Antes de se separarem, o pai havia lhe dito: "Eu tenho apenas um pedido a lhe fazer: que você termine seus estudos. Porque uma pessoa instruída é mais difícil de ser reprimida." Ela, de fato, se formou e se tornou doutora em ciências. Fiokla dedicou a sua vida à reabilitação dos reprimidos. Na sua busca pela verdade, escreveu cartas para diferentes instâncias. E conseguiu reabilitar cerca de 500 pessoas.

Uma outra das protagonistas, a pianista Vera Hecker, foi presa simplesmente pelo fato de ter sobrenome alemão. Em 1941, então com apenas 17 anos de idade, foi condenada a cumprir dez anos nas colônias prisionais. Em sua defesa partiu a sua professora de música, que foi ao NKVD (Comissariado do Povo para Assuntos Internos, foi o Ministério do Interior da URSS) e disse: "O que vocês estão fazendo, que perseguem meninas em vez de defenderem a cidade do inimigo?". A professora também foi presa e exilada em Udmúrtia, onde acabaria por morrer.

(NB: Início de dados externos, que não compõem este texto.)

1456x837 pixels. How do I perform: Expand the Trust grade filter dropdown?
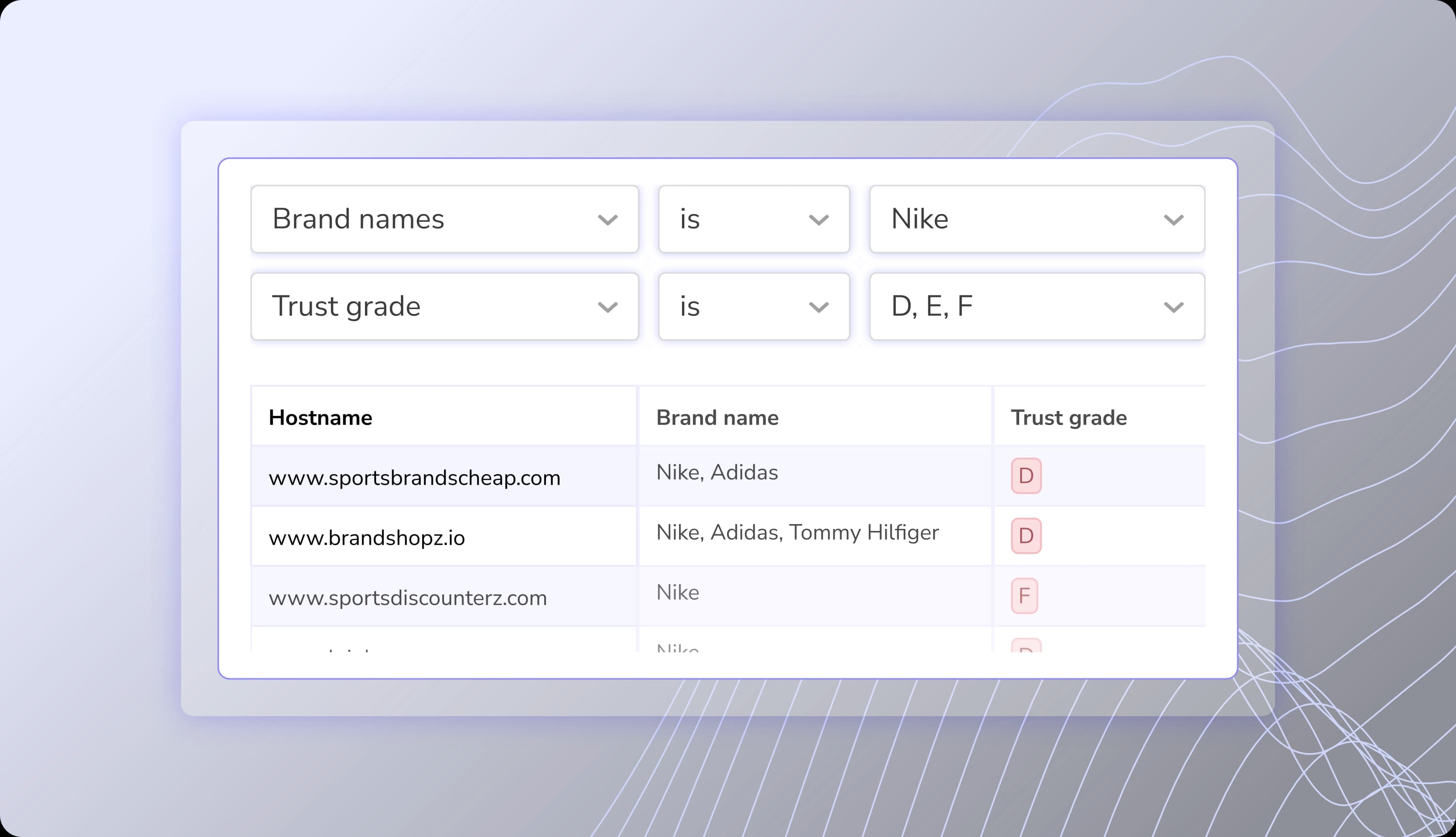[x=444, y=306]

Vera Hecker Foto: Anna Labúnskaia

"As pessoas eram despedaçadas”, diz Marianna. “Se aniquilava a vontade delas em resistir por muitas gerações. Isso se manteve no fundo genético do povo por muito tempo: se você resistir, você morre. Eu pude ver o quanto torceram o destino de cada uma delas, o quanto lhes dói. Uma coisa é sobreviver e outra coisa bem diferente é conseguir construir uma vida feliz. Muitas delas não têm filhos, nem família. Essas mulheres tiveram suas vidas despedaçadas e ninguém, por muitas décadas, se desculpou por sua juventude perdida, pelo sofrimento causado, pelo fuzilamento dos pais."